Hospitals in Gaza are running out of supplies including anaesthetic, while the only power plant is on the brink of shutdown, pushing the enclave to the verge of humanitarian collapse.
Israel has unleashed one of the heaviest bombardments of the tiny strip ever recorded, after the ruling Hamas militant group launched a deadly surprise attack in Israel on Saturday, that left more than 900 dead.
The Israeli government later announced a “total siege” on the 42-km long territory, vowing to cut off power, water, fuel and food to the more than 2 million people who live there. The sole remaining access from Egypt shut down Tuesday after Israeli airstrikes hit near the border crossing.
Humanitarian organisations, who have warned a total siege could violate international law, have unsuccessfully pleaded for the creation of corridors to get aid into Gaza.
Now, prominent British-Palestinian plastic surgeon Ghassan Abu Sitta said Gaza’s largest hospital al-Shifa is already “at capacity ” and they are being forced to improvise. He said he had to clean a teenage girl with 70 per cent surface burns using regular soap because the hospital is out of chlorhexidine, an antiseptic.
“I’ve been in Gaza during the 2009, 2012, 2014 and 2021 [wars] and this is the worst,” he told The Independent from Gaza City where he was helping the Medical Aid for Palestinians (MAP) organisation.
“The sheer number of wounded in the last 72 hours has completely overwhelmed the system. Al-Shiafa is at capacity.
“Now we can’t find things like external fixtures for the orthopaedics, plates, screws, we have run out of tracheal tubes for [children’s] sizes.
“Even anaesthetic medication is starting to run low,’ he added.
The United Nation’s World Health Organization said that supplies it had pre-positioned for seven hospitals in Gaza have already run out amid the sheer number of wounded.
The head of the medical aid group Medecins Sans Frontieres (MSF) said surgical equipment, antibiotics, fuel and other supplies were running out at two hospitals it runs in Gaza.
Gaza, often labelled the most densely populated place on earth, is home to more than two million people, half of which are children, according to the UN.

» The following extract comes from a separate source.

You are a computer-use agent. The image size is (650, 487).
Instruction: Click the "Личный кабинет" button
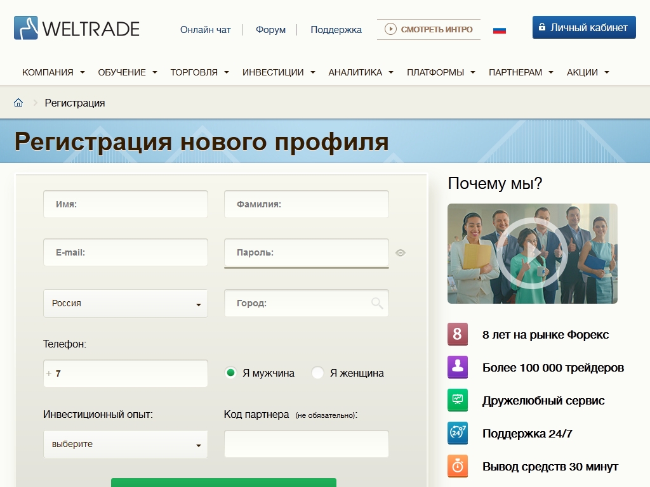click(x=583, y=27)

It has already suffered 15 years of an Israeli and Egyptian blockade, which was imposed shortly after Hamas seized control of the strip in 2007.
This has strangled supplies before the conflict erupted. Palestinian medics told The Independent before the bombardment started the Gaza Strip was already missing half of the list of essential drugs.
Now a “total” siege could spark hunger, disease and people dying from their injuries.
“It will not contribute to peace and security,” said the Oxfam charity, warning it was a violation of international law. “Instead, it will further fan the flames of this crisis.”
It added that Gaza’s sole power plant, crucial for running essential services such as water and sanitation, was “on the brink of complete shutdown”.
“[This] will have dire consequences for hospitals and healthcare facilities that rely heavily on generators for vital medical equipment such as life-support systems,” Oxfam wrote, adding that nearly half a million people had restricted access to clean water.
On Tuesday morning as the situation worsens in Gaza and the airstrikes intensified Israeli military suggested Palestinian civilians leave Gaza via the Rafah border crossing with Egypt. They later revised the suggestion when it emerged Rafah closed because Israel had bombed it.
Egyptian officials are said to be talking with Israel and the US about declaring Rafah a “no fire zone” and setting up humanitarian corridors in Gaza to deliver aid. But so far no corridors have been established. A looming question is whether Israel will launch a ground assault into Gaza — which could have a devastating impact on civilians.
“We have nowhere to go, nowhere to run to,“ one desperate father-of-five told The independent.
On Tuesday, a large part of Gaza City's Rimal neighbourhood was reduced to rubble after warplanes bombarded it for hours the night before. Residents found buildings torn in half or totally demolished.